Voor deze heersende analyses van werkloosheid meteen een alternatief  te bieden, is wellicht te veel gevraagd en ook niet het doel van deze tekst. Het doel van deze tekst was eerder op de mogelijkheid te wijzen dat de manier waarop werk en werkloosheid wordt gepercipieerd en georganiseerd ook anders had kunnen zijn. Het hoeft niet zo te zijn zoals het nu is, en in die zin kunnen problemen misschien ook enkel opgelost worden als men begint te denken aan een radicaal alternatief. Wil de mens, bijvoorbeeld in wezen werken, kan hij zich niet ontplooien via andere richtingen? Is een werkloze per definitie een profiteur of voer voor psychiaters? Analyseert men de toestand in ontwikkelingslanden wel goed als men stelt dat ze enkel ‘nog wat achterlopen’?

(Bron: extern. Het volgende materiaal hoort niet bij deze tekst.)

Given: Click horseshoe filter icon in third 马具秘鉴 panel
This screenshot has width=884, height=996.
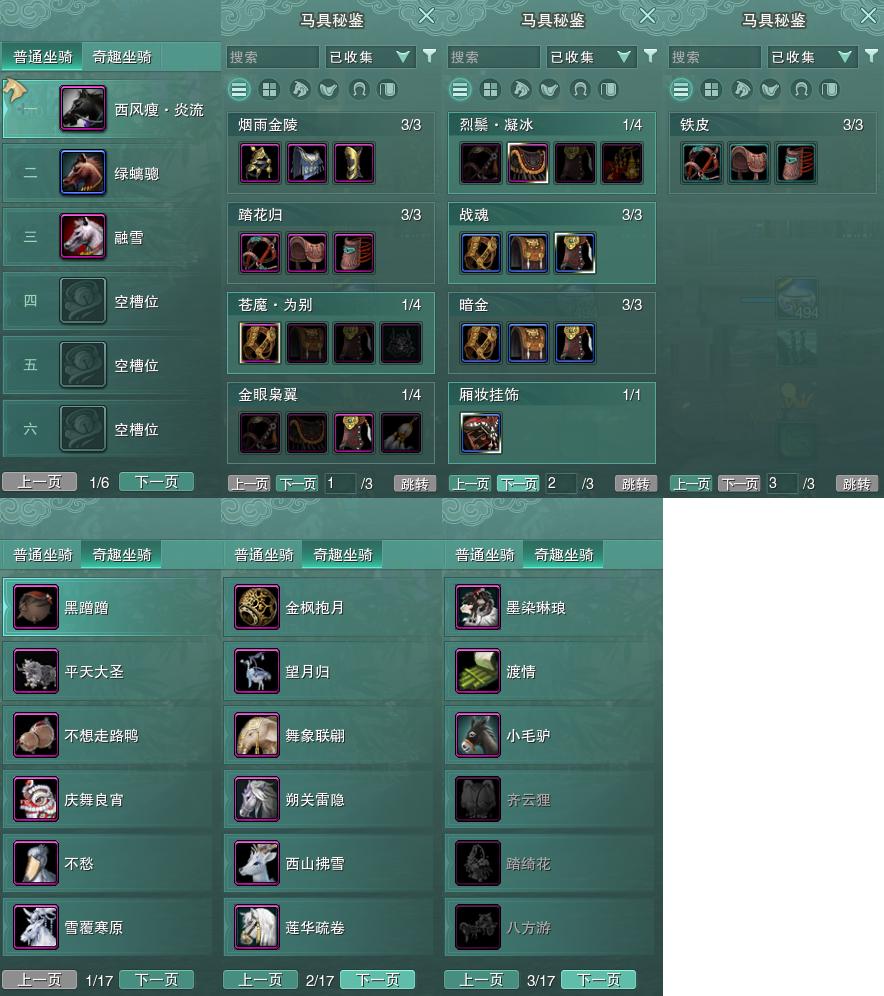Looking at the screenshot, I should pos(801,90).
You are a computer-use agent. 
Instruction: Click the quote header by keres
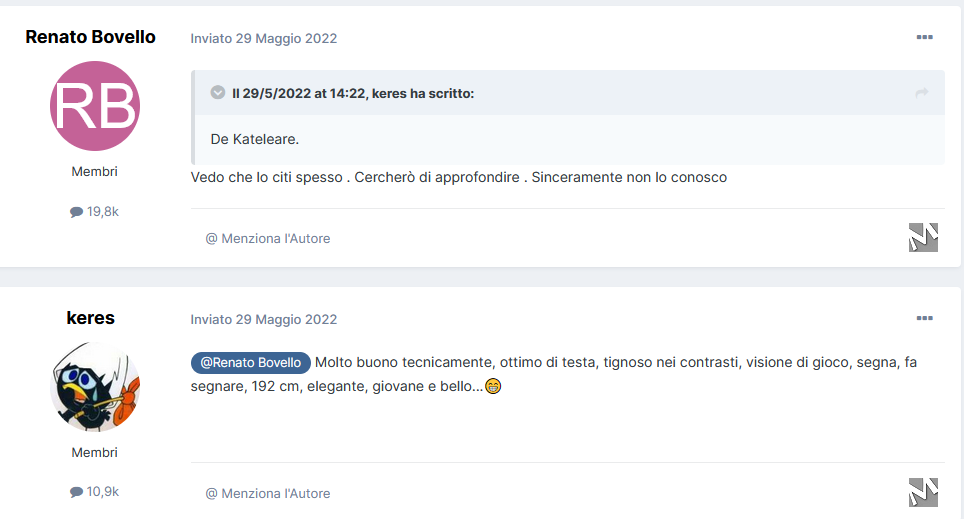click(x=353, y=93)
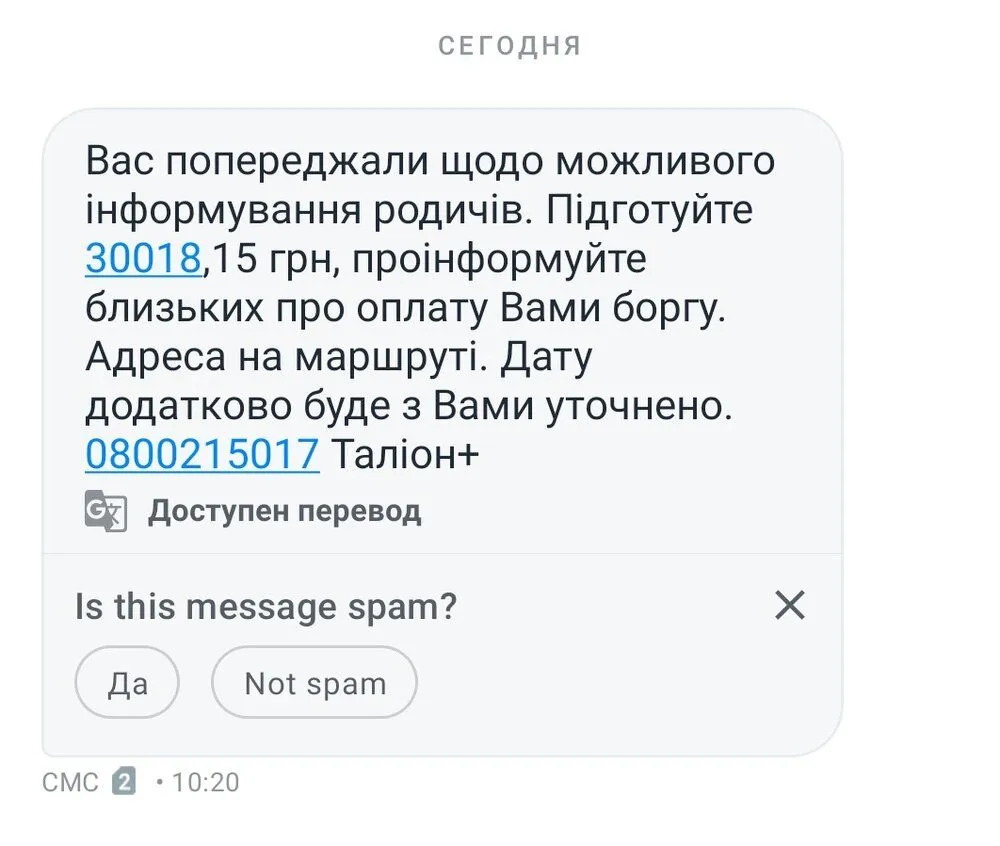The width and height of the screenshot is (1000, 846).
Task: Call the 0800215017 phone number link
Action: tap(202, 455)
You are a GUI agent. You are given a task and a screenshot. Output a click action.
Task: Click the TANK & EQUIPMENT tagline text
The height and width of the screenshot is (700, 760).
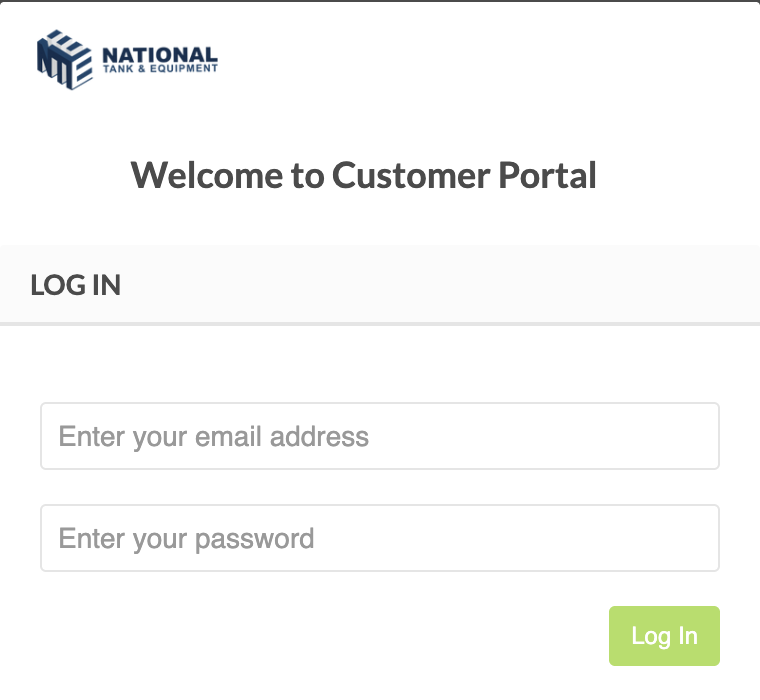(160, 69)
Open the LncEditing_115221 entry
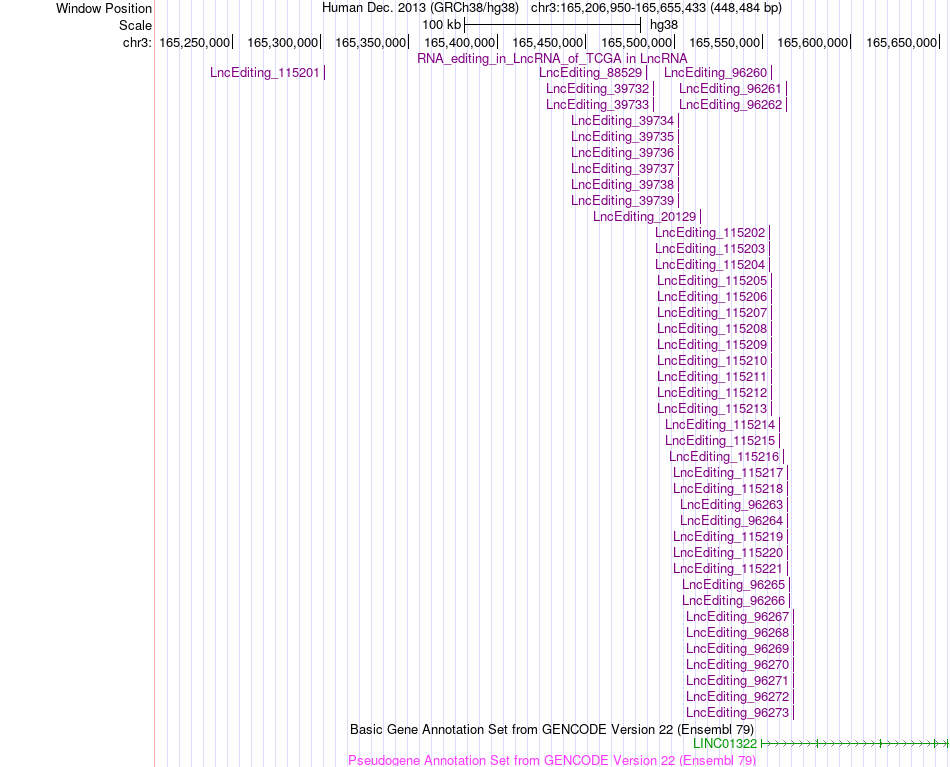 728,569
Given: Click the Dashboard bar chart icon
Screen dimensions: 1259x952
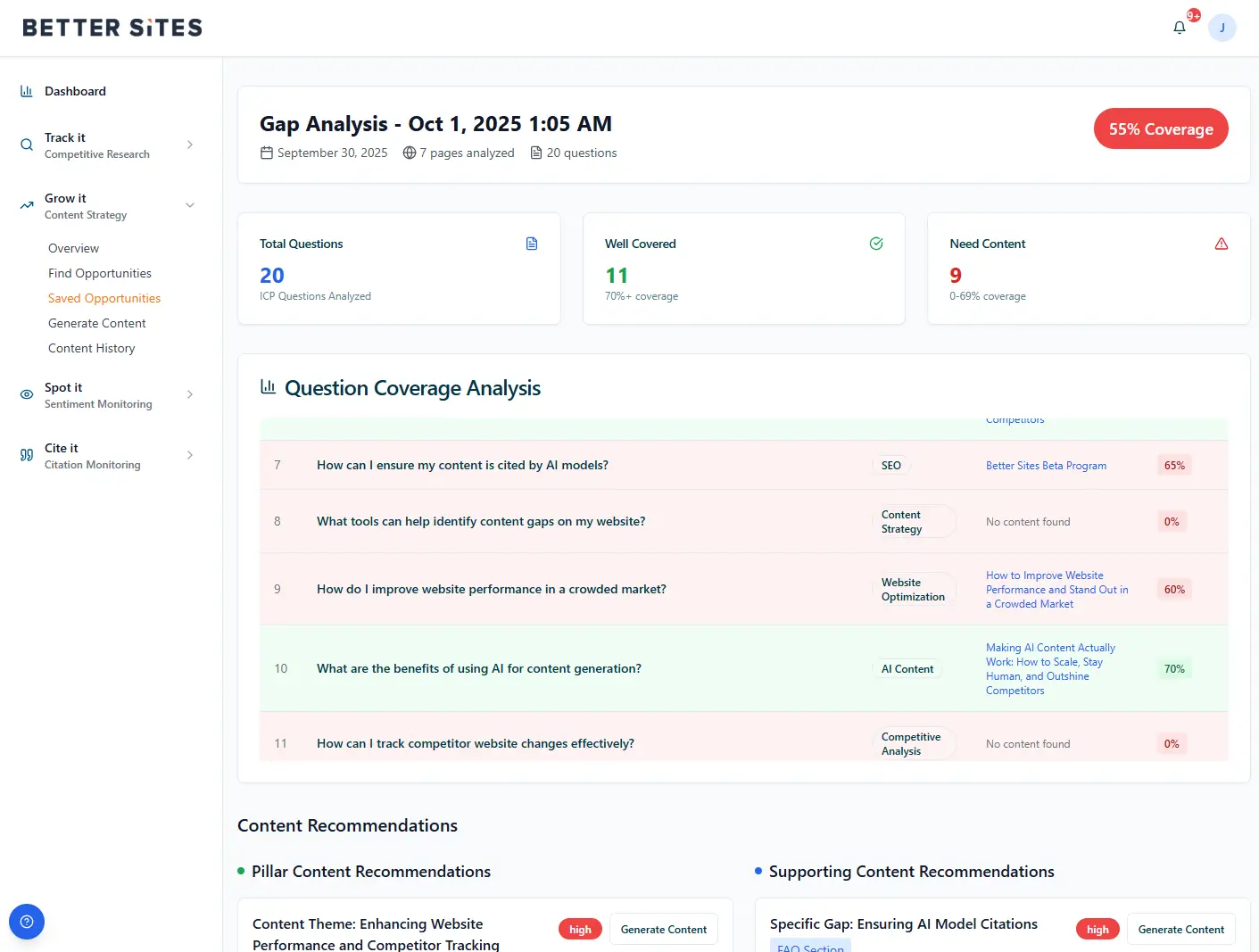Looking at the screenshot, I should tap(27, 91).
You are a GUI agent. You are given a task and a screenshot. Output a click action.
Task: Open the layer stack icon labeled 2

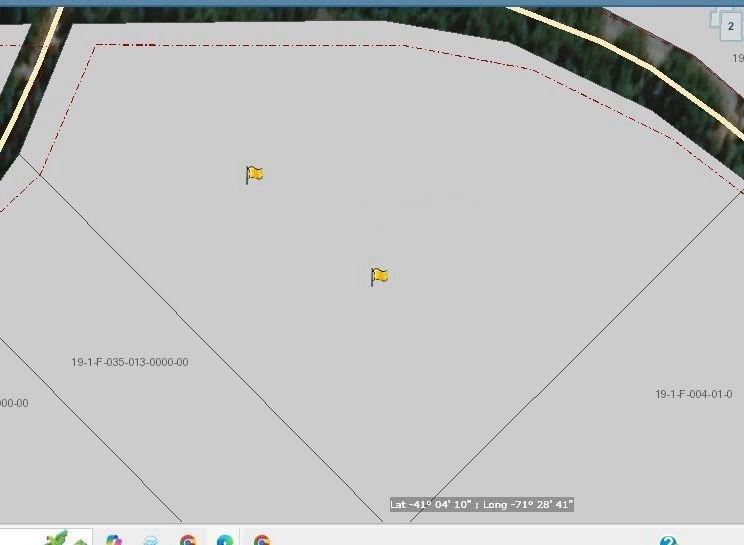pos(728,25)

Verzet tegen de hedendaagse problematiek via de zogenaamde ‘loonstrijd’, met de kritiek op de ‘te hoge loonkosten’, is vanuit dit perspectief maar een heel brave reactie en blijft volledig binnen het heersende werkloosheidsmodel. Maar misschien ligt deze onwil om te werken wel in de mens zelf of is het te wijten aan de wijze waarop arbeid vandaag de dag wordt georganiseerd. Zou het probleem niet kunnen liggen in de dweperige aanbidding van het fenomeen ‘loonarbeid’ en het stilzwijgen van vormen van schaduwarbeid? Dit zijn althans evengoed vragen die men moet adresseren wil men de hedendaagse werkloosheidscrisis analyseren en beantwoorden. Zoals Achterhuis schrijft: “Het gaat mij erom de vooronderstellingen en fundamenten van ons moderne denken en van onze moderne instituties bloot te leggen. Juist immers als we ontdekken dat onze instituties, waaronder loonarbeid, niet eeuwig zijn, maar dat ze historische oorsprongen hebben, krijgen we er ook oog voor dat ze veranderbaar zijn.”[2]


[1] Het panopticum is in de eerste plaats toegepast in het gevangeniswezen, bijvoorbeeld in de zogenaamde ‘koepelgevangenissen’. In dit type gevangenis staat er een bewakingstoren in het midden waarrond dan in een cirkel de cellen gelokaliseerd zijn. Het gebouw is zo ingericht dat de bewakingstoren zicht heeft op alle cellen en wat daarin gebeurt, terwijl andersom de cellen niet kunnen zien of er ook effectief iemand in de toren aanwezig en wat hij of zij aan het doen is.

[2] Achterhuis, H., Arbeid: een eigenaardig medicijn, Ambo, Baarn, 1984, p. 47.